The paint was peeling only in places that didn’t matter, the deck was not littered with hazardous material that constituted an offence, but neither was it particularly clean, and the hull was dulled with variegated horizontal stripes of algae that clearly were not planned to be dealt with as a priority.
Its depreciating appearance was not unusual in a working merchant fleet, particularly in this part of the world, but it was nevertheless an unsightly tub.
She had been lying in Callao for twelve days, which pleased the lower-ranking crew who had been taking the train daily to Lima, returning with a variety of cheap and unpleasant purchases they imagined might curry favour with loved ones back home.
But the turnaround time was unusual. The Lysicrates worked hard for her living. Of a fleet of ten ships, she was the eldest, and sailing as she was under a Monrovian flag of convenience, she was hardly the most prestigious. The dubious registration meant that the company could avoid practically every shipping regulation in the book, and by and large, it did. While she was still afloat, the ship’s task was to sail loaded, as often and as quickly as she could, so the fortnight’s holiday in port was not normally on the agenda. But no one was complaining. And no one seemed to mind that the captain had spent an unusual length of the time ashore. All anyone cared about was that the holds were filling up and it was time to go.
Just as Leonardo Becko, the cook, was putting the last touches to a dinner of steak and fries, the door of the last hold of the Lysicrates was rolling closed with a rumble.
That would mean it was only a matter of hours, and the crew were already milling around above and below deck, making the comfortable and familiar preparations to ensure the constant uncertainty of the sea would once more be under their control.
As they did so, the cargo in hold two shifted its bulk as the strip of daylight that moulded its rotting undulations narrowed steadily with the closing door, and the two massive metal plates met, enfolding it in darkness.
What air remained in the three to four foot gap between trash and steel seemed to sigh as the finality of the doors being secured subtly shifted the pressure. And then the broth of waste that was as solid as it was liquid was alone in the dark. Locked in. Silent. Content with its own decay.
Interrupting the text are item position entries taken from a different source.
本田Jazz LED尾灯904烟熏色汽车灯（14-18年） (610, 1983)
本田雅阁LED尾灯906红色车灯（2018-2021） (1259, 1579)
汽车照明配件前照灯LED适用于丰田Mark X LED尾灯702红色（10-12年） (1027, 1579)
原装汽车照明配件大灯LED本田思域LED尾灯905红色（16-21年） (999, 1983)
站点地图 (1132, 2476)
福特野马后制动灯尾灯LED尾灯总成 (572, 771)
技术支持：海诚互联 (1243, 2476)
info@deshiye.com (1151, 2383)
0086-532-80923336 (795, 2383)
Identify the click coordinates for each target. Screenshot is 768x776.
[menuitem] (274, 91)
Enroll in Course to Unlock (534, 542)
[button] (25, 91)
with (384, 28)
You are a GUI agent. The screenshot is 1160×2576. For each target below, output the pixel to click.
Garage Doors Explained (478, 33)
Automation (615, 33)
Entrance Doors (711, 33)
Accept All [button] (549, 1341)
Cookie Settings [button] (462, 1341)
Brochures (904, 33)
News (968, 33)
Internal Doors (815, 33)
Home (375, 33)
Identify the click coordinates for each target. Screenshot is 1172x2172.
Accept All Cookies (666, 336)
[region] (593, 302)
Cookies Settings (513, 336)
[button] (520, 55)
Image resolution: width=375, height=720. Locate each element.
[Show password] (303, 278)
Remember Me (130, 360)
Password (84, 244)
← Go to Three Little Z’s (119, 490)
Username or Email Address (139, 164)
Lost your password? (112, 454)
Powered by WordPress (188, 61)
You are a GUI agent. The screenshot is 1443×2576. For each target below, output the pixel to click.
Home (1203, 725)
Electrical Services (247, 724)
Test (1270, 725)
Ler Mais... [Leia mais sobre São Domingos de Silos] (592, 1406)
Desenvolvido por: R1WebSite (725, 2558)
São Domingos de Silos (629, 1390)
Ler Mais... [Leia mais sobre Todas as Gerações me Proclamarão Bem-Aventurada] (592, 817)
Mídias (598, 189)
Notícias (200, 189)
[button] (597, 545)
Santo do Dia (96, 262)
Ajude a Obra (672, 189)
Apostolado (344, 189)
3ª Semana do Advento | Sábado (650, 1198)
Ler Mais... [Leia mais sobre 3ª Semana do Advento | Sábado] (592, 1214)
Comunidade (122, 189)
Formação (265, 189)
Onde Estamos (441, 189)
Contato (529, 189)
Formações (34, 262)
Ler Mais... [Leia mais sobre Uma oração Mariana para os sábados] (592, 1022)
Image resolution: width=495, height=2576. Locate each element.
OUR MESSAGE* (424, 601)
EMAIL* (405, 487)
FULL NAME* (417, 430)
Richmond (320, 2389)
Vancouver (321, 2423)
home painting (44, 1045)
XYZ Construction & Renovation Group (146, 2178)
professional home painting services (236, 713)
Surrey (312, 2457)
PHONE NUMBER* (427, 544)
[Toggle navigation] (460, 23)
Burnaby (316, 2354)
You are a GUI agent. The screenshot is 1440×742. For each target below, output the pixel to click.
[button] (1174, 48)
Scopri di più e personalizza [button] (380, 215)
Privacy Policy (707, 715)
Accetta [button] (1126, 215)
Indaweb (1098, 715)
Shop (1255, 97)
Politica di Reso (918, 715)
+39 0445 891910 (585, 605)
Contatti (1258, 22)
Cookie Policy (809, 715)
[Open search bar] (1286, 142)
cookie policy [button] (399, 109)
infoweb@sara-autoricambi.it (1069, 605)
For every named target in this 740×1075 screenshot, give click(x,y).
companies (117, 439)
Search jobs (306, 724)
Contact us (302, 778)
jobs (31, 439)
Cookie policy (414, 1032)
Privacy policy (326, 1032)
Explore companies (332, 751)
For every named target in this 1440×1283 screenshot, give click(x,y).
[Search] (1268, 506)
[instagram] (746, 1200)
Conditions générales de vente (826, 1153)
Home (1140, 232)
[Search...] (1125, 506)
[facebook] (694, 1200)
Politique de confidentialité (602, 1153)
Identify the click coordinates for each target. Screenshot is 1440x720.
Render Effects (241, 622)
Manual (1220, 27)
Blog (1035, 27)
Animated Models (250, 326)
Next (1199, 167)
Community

In the officers’ messroom, Captain Lloyd Skinner was already at his table, pouring himself a glass of water, when he caught sight of his female passenger walking past the open door.
‘Miss … eh …?’
Her figure moved backwards into the door frame. Esther had changed into a cotton shirt and jeans, and with her deeply tanned flesh scrubbed she radiated a health that was out of place in the atmosphere of mundane industrial toil.
‘Hi? Mulholland. Esther Mulholland.’
The man cleared his throat, and smiled. ‘This is where you eat.’
She looked down the corridor, to the open door of the crew’s mess hall where she’d planned on eating, already accommodating five silent Filipinos, smoking and waiting patiently for their food. Esther returned the smile and walked into the room.
There were three round tables set for dinner, empty, their glasses and cutlery polished and waiting for diners. The Starsky-and-Hutch interior designer had been at work here too, adding plastic pot plants to the garish patterned fabrics, affording the room the atmosphere of a sad waiting area in a run-down clinic.